** Provided information follows **

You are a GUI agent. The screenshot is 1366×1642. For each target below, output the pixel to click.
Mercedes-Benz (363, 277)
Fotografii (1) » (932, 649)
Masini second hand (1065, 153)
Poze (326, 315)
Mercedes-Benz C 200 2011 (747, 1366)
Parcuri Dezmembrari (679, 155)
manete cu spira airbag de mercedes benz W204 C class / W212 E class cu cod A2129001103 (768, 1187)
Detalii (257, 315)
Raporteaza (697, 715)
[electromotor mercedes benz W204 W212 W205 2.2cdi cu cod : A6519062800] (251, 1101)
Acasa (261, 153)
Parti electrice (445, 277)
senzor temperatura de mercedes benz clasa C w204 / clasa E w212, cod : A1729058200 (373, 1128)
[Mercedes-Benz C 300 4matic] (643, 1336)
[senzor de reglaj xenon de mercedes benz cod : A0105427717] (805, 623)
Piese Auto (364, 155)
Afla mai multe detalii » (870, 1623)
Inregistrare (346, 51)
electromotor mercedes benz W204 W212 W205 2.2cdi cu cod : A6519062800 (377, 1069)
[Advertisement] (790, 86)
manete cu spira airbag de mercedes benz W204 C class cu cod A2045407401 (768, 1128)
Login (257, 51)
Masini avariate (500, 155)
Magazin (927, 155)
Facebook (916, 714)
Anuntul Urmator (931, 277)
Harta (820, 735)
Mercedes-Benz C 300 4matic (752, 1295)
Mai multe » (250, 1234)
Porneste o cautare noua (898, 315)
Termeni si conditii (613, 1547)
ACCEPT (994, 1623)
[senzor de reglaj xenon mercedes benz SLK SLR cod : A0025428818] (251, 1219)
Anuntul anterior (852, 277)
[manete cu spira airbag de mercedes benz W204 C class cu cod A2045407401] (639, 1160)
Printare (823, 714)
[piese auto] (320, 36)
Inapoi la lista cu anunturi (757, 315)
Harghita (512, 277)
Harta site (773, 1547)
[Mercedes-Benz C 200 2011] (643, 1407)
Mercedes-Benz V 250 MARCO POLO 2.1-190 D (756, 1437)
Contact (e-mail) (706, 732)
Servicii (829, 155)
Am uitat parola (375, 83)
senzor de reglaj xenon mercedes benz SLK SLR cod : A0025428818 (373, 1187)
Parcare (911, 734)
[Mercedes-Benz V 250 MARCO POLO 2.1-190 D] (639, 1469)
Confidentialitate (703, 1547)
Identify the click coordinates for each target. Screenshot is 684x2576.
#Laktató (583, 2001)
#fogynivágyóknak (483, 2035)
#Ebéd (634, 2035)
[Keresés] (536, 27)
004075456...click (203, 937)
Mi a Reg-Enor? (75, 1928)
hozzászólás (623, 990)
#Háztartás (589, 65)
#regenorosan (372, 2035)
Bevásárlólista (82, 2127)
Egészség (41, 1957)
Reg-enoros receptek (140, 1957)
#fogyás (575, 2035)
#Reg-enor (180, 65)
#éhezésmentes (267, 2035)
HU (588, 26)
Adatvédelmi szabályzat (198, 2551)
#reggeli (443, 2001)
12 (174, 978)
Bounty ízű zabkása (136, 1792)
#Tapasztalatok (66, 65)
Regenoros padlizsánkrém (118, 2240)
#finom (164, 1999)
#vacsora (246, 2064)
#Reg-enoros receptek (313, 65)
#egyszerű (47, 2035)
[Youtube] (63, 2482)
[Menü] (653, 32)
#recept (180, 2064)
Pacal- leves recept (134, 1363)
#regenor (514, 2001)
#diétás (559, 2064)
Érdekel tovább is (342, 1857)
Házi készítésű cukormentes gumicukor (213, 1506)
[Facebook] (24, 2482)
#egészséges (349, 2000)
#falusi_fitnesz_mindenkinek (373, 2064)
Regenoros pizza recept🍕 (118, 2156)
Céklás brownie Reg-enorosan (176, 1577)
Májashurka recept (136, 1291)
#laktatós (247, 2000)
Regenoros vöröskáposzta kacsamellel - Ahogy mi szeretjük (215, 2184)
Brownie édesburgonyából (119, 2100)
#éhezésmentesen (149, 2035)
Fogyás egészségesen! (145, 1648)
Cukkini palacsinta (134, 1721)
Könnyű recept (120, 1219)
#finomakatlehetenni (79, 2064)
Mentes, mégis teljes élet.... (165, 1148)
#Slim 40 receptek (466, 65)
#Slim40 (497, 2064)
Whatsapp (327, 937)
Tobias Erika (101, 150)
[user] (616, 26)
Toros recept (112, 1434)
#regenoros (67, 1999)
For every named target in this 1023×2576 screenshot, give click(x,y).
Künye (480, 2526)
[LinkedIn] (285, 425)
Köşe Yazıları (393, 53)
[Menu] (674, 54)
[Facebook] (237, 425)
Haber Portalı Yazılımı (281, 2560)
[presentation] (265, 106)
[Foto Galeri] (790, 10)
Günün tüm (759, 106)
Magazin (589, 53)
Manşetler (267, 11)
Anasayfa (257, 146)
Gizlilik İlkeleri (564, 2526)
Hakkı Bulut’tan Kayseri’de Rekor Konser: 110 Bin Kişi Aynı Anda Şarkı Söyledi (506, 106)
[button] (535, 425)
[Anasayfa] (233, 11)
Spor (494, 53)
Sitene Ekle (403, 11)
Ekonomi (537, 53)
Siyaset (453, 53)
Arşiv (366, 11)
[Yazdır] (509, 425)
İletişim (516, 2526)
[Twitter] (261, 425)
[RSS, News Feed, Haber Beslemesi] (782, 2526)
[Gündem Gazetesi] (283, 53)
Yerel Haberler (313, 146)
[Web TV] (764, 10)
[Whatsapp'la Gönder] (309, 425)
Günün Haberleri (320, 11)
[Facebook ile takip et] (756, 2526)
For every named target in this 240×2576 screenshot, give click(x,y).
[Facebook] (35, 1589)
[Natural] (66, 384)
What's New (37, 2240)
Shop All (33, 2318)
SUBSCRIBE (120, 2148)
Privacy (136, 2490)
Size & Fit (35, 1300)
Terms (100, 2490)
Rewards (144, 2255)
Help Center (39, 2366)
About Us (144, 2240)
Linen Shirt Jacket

** End of Provided information **

**What to produce**
Only the lines above that hold "give" are wanted. Show every one of them.

**Task output**
For every named target in this 1023×2576 screenshot, give click(x,y).
For every named target in this 240×2576 screenshot, give click(x,y).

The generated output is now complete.